◆ REQUIREMENT
Your answer should hold only the lines from the one with "This screenshot has width=537, height=360." through the end of the records, repeated exactly and minus any pictures.
Segment Start: PROVIDED INFORMATION
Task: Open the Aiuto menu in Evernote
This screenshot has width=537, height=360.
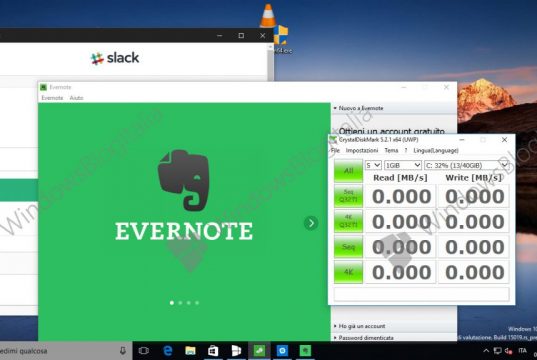Action: tap(76, 98)
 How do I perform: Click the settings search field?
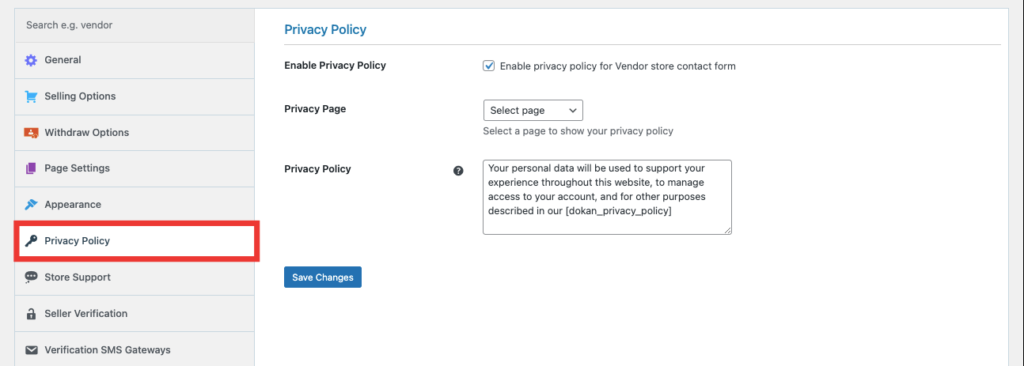tap(135, 25)
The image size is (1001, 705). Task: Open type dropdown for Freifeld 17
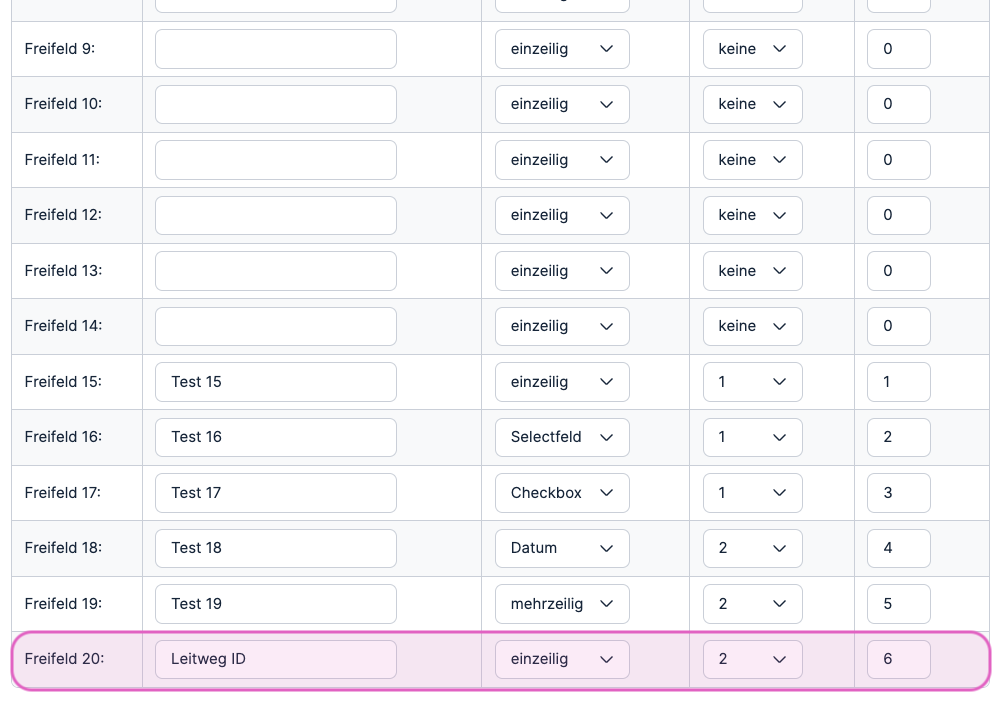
Segment End: PROVIDED INFORMATION
◆ RESPONSE TO THE TASK
This screenshot has width=537, height=360.
Action: tap(76, 98)
 How do I perform: Click the settings search field?
tap(135, 25)
The image size is (1001, 705). Task: Open type dropdown for Freifeld 17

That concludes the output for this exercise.